Het werk Paranoptique (2023) van kunstenaar Aymeraude du Couëdic roept de vraag op: hoe blijf je trouw aan je individuele vrijheid, terwijl je je ook aanpast aan de structuren waarin je leeft en werkt? Die spanning herken ik sterk in organisaties en ook in de samenleving. We willen ruimte en autonomie. Maar zodra we ‘ja’ zeggen tegen een organisatie, gaan we een ruilrelatie aan: we brengen onze eigenheid in, én we stemmen ons af op een gezamenlijke koers. Precies daar schuurt het vaak. Want hoe doe je dat, zonder jezelf te verliezen? En wat vraagt dit van ons als mens, en in de rol van medewerker of leider?
In dit blog onderzoek ik dat spanningsveld en deel ik een kompas voor leiders om in tijden van verandering te komen tot wederkerige verbindingen en echte ontmoetingen hierover.
Hoe verhoud jij je tot het grotere geheel?
Vorige maand ben ik gestart met een nieuwe opleiding, waar ik in een groep van 40 deelnemers terecht kwam. Ik merkte bij mezelf een wat onrustige dans tussen mijn eigen behoefte en het opgaan in het groepsproces. We zaten een week op een locatie en het leren over veiligheid in een groep was op meerdere lagen onderdeel van het leerproces. Wat ik mezelf dan zie doen is dat ik ‘in’ en ‘uit’ de groep ga, dat ik nog even wat beschouw, in het midden van de groep zit en stil blijf, en tussen het programma door vooral zoveel mogelijk m’n eigen ding doe. Mijn autonomie is me veel waard, deelnemer zijn gaat niet vanzelf. Ik lijk mezelf een beetje te beschermen tegen de groep. Omdat ik bang ben dat ik m’n eigenheid verlies als ik erin opga, en dat ik dan geen controle meer heb op wat voor mij belangrijk is.

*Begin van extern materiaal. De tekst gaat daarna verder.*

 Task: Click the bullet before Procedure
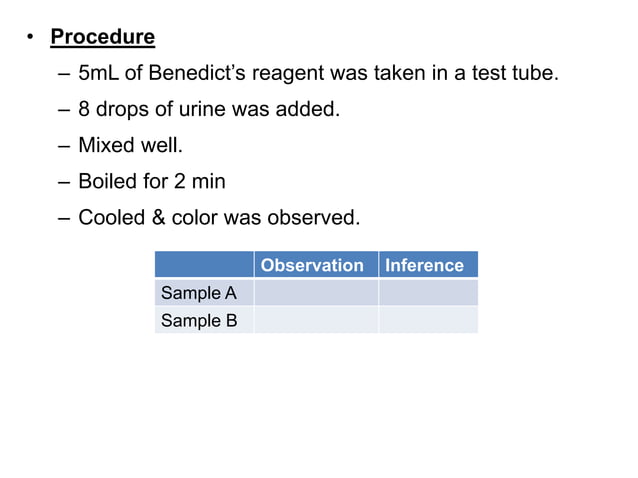(x=30, y=37)
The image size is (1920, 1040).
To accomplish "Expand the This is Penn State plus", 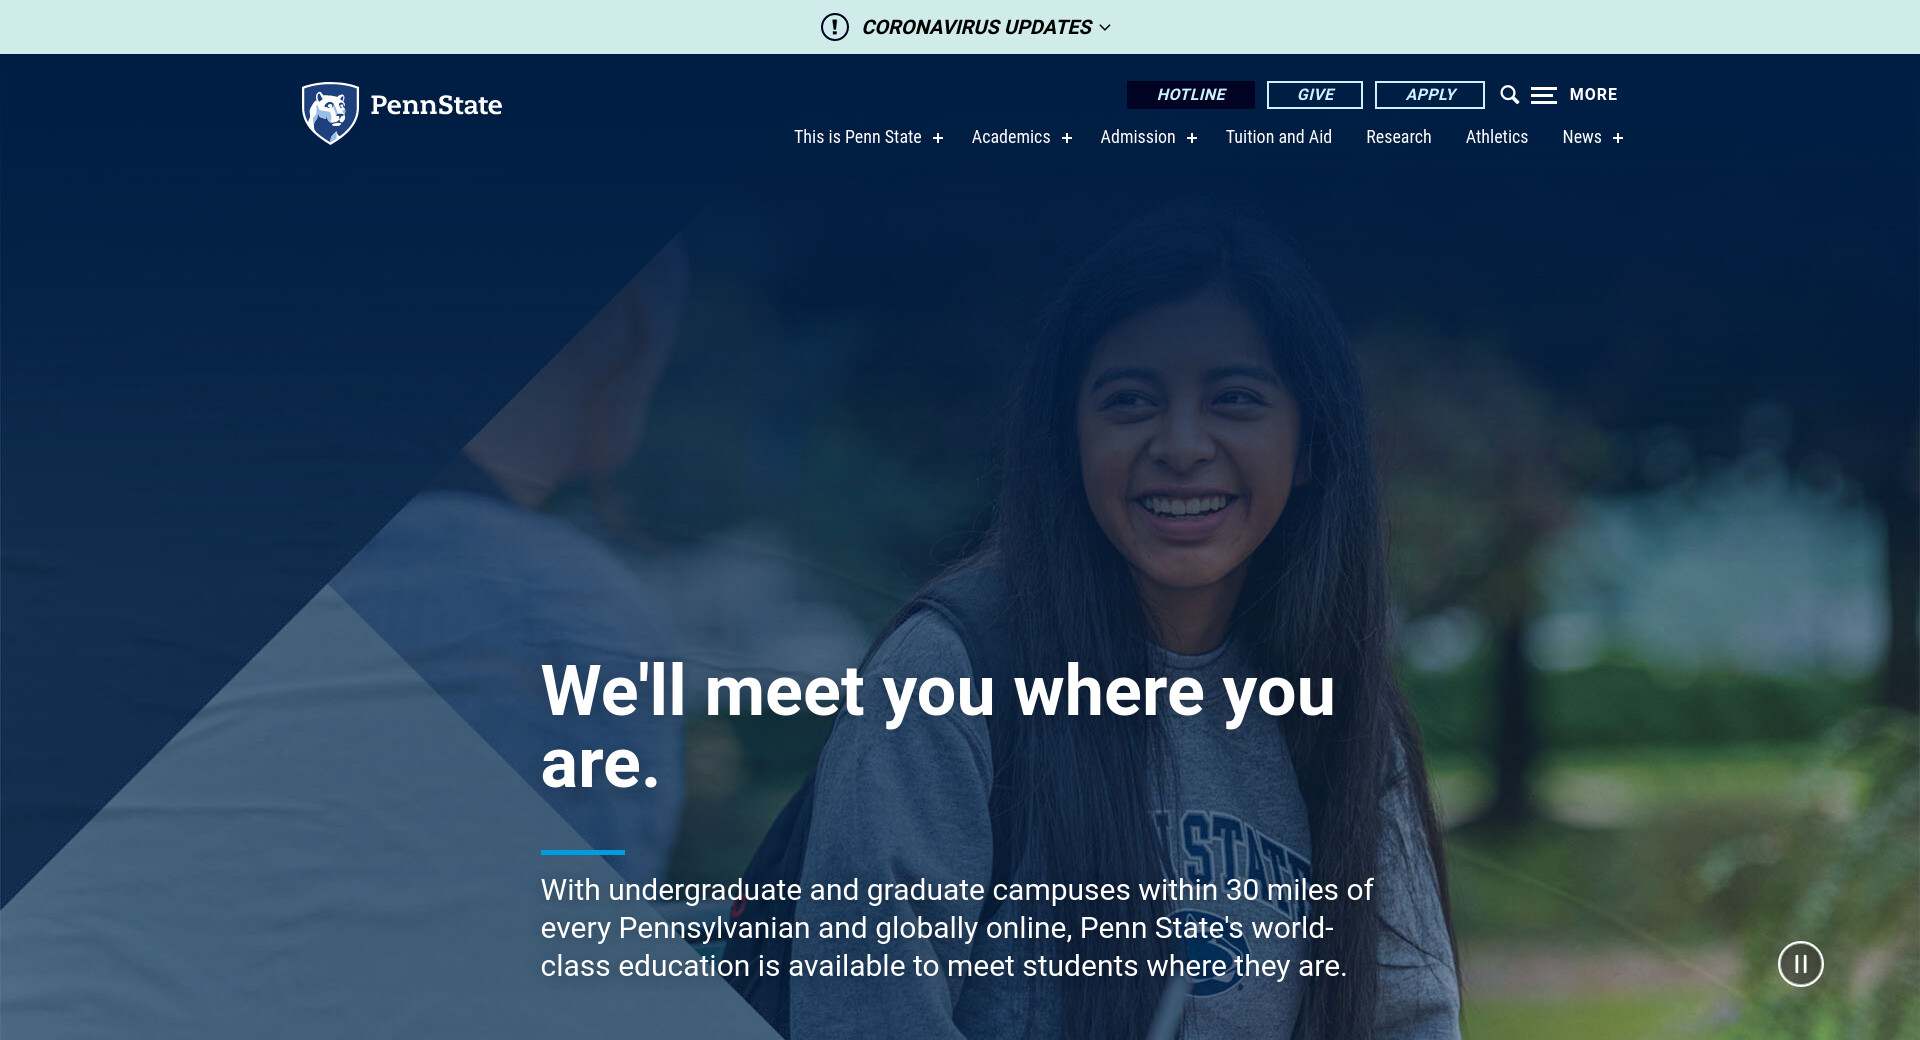I will [x=938, y=138].
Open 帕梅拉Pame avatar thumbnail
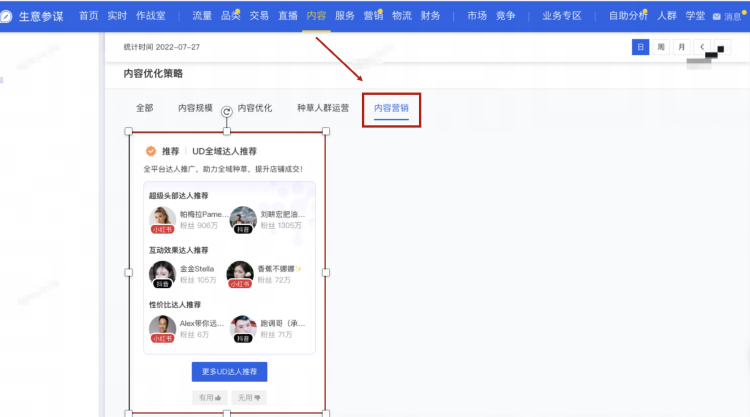Image resolution: width=750 pixels, height=417 pixels. pyautogui.click(x=162, y=219)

In veel organisaties zie ik hoe autonomie inmiddels tot norm is verheven. Organisaties wilden – als antwoord op teveel hiërarchisch leiderschap- eigenaarschap stimuleren. Teams kregen ruimte. Medewerkers kregen vertrouwen. En dat is goed nieuws. Maar in die ruimte ontbreekt vaak iets essentieels: duidelijke koers en emotioneel beschikbare leiders. Zonder kader of steun is er namelijk geen ruimte. Leiders zijn terughoudend geworden in het geven van richting, vaak vanuit het idee dat mensen hun eigen pad wel vinden. Of omdat de koers toch voor hen zelf duidelijk genoeg is. Ook zijn ze – vaak zonder zich hiervan bewust te zijn- niet voldoende beschikbaar om de koers verder te verbinden aan de mensen, om ze hierin te begeleiden en nabij te zijn wanneer er dilemma’s ontstaan.

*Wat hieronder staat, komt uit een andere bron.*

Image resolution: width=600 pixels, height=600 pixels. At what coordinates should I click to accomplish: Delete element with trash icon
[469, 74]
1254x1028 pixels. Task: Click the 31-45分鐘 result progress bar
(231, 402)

Het gevolg is dat er eilandjes ontstaan in de organisatie. Afdelingen en teams varen eigen koers, op basis van wat voor hen klopt. Wat ze overigens steengoed kunnen doen. Alleen ze vergeten dat ze elkaar nodig hebben, dat je niet altijd de samenhang kan zien als je alleen naar jouw onderdeel of takenpakket kijkt. De kracht van een organisatie zit juist in samenhang, in het gedeelde verhaal. In weten wat ieders bijdrage aan het primaire proces van de organisatie is. Pas dan heeft de burger, de student, de klant, de huurder het gevoel dat ze niet van het kastje naar de muur worden gestuurd, dat het een echte klantreis is.
Om te voorkomen dat de impact afneemt en eilandjes toenemen, hebben leiders hierin voor te gaan. Zij hebben de taak om de richting helder en concreet te maken én open te blijven voor dialoog. Zorgen dat ze zichtbaar en nabij zijn, juist als het spannend wordt. Dat ze het gedeelde verhaal blijven vertellen en verbinden aan de dagelijkse werkelijkheid van mensen. En dat ze erop terugkomen, vragen hoe het gaat, wat het effect is en waar het wellicht lastig is voor mensen om de richting te realiseren.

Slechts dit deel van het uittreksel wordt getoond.